Has QUIT--Anony-Mousse
Has QUIT--Anony-Mousse

Reputation: 77454

4-ary heaps in Java

Binary heaps are commonly used in e.g. priority queues. The basic idea is that of an incomplete heap sort: you keep the data sorted "just enough" to get out the top element quickly.

While 4-ary heaps are theoretically worse than binary heaps, they do also have some benefits. For example, they will require less heap restructuring operations (as the heap is much shallower), while obvisouly needing more comparisons at each level. But (and that probably is their main benefit?) they may have better CPU cache locality. So some sources say that 3-ary and 4-ary heaps outperform both Fibonacci and binary heaps in practise. They should not be much harder to implement, the additional cases are just some extra if cases.

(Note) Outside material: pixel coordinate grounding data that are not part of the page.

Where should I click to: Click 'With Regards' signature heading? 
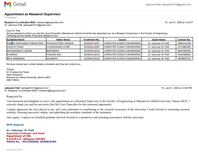click(x=16, y=125)
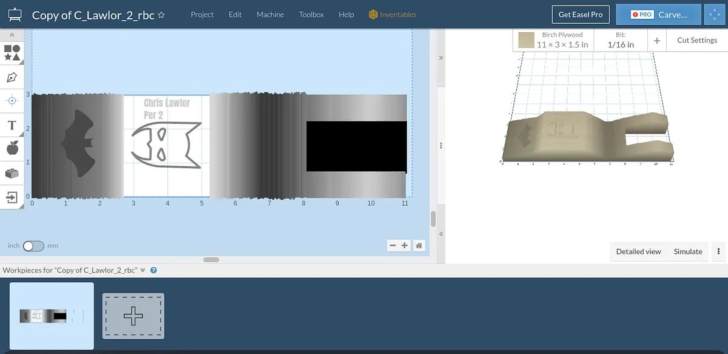The height and width of the screenshot is (354, 728).
Task: Open the Toolbox menu
Action: [x=311, y=15]
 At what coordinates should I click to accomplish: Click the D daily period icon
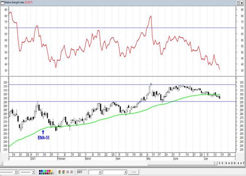pyautogui.click(x=222, y=163)
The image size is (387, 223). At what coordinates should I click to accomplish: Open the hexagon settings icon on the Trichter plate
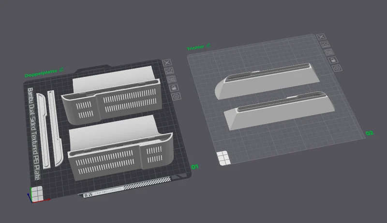point(337,68)
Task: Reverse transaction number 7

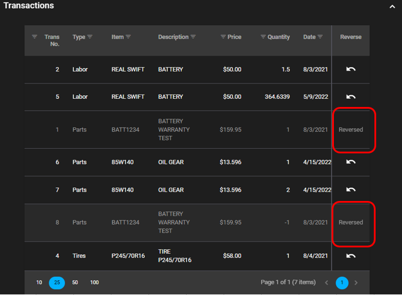Action: click(x=350, y=189)

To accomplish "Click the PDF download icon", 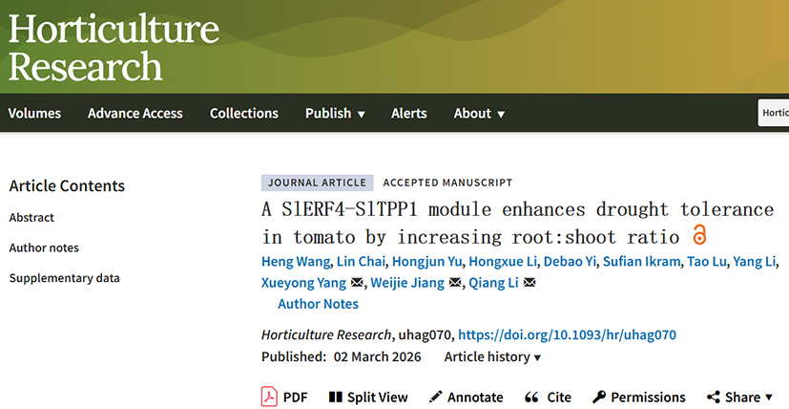I will point(270,397).
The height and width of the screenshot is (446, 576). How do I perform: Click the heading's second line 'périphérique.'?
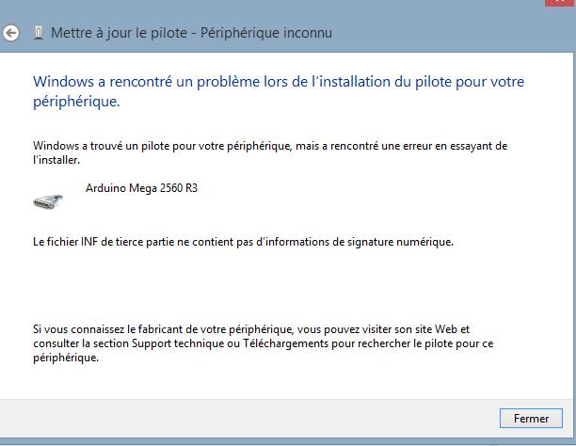tap(77, 101)
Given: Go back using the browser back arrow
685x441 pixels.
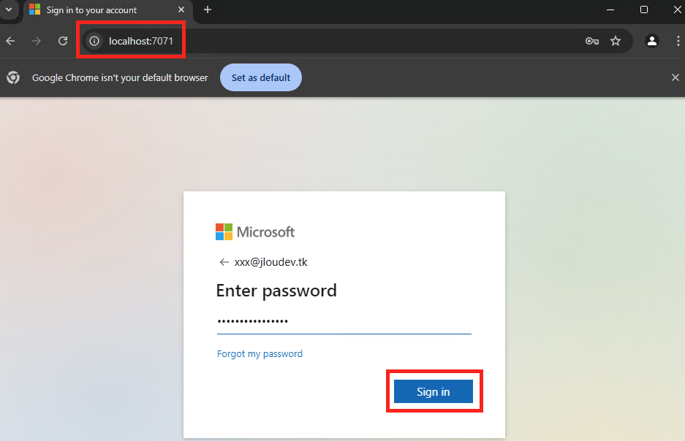Looking at the screenshot, I should coord(10,41).
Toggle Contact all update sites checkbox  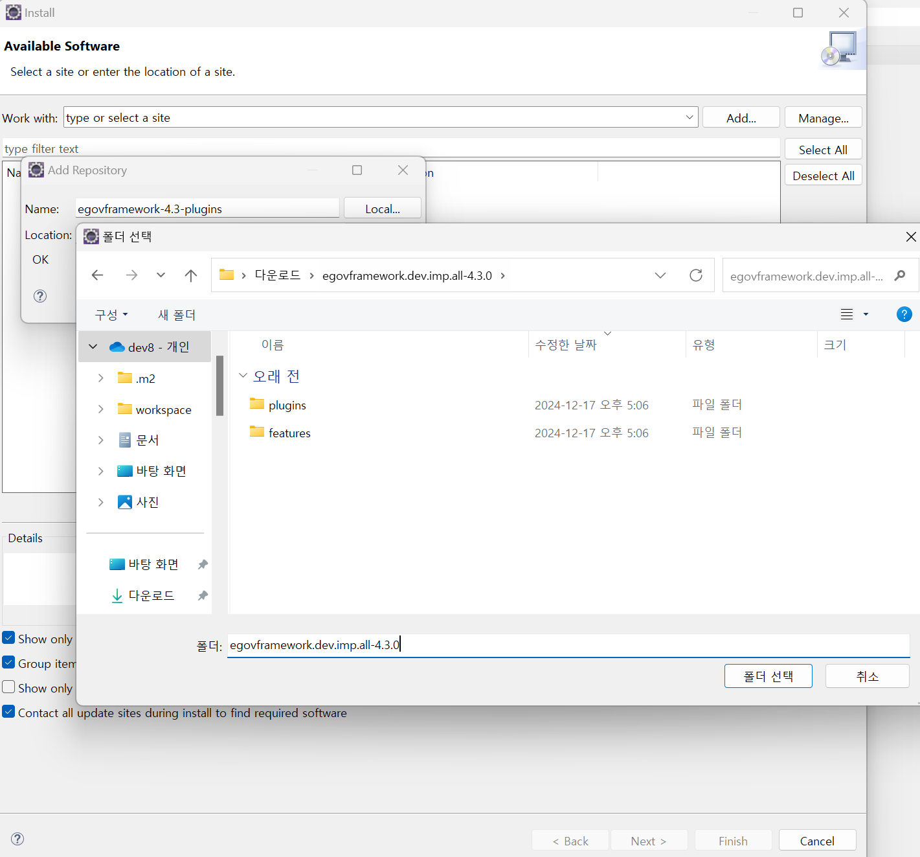[x=9, y=712]
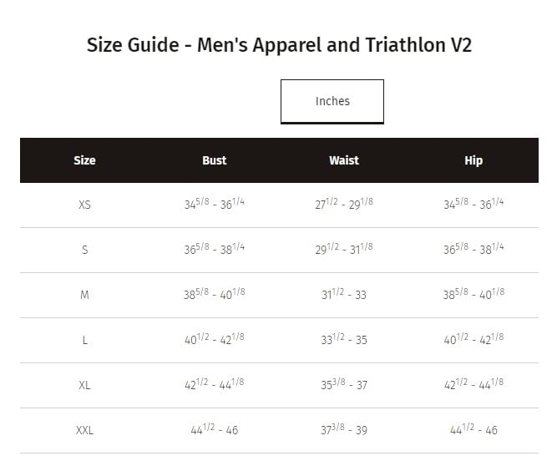
Task: Click the XS hip measurement cell
Action: [x=473, y=205]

Has anyone experimented with 4-ary heaps (and 3-ary) for priority queues and done some benchmarking? In Java you never know if they are faster or slower before you benchmarked them extensively. And from all I've found via Google, it may be quite language and use case dependant. Some sources say that they found 3-ary to perform best for them.

Some more points:

Upvotes: 6

Views: 2701

Answers (3)

Erich Schubert
Erich Schubert

Reputation: 8705

I have not benchmarked 4-ary heaps yet. I'm currently trying to optimize our own heap implementations, and I'm trying 4-ary heaps there, too. And you are right: we will need to benchmark this carefully, as it is easy to get mislead by implementation differences and Hotspot optimization will heavily affect the results. Plus, small heaps will probably show different performance characteristics than large heaps.

The Java PriorityQueue is a very simple heap implementation, but that means Hotspot will optimize it well. It's not bad at all: most people would implement a worse heap. But, for example, it indeed does not do efficient bulk loads or bulk adds (bulk repairs). However, in my experiments it was hard to consistently beat this implementation even in simulations with repeated inserts, unless you go for really large heaps. Furthermore, in many situations it pays off to replace the top element in the heap instead of poll() + add(); this is not supported by java's PriorityQueue.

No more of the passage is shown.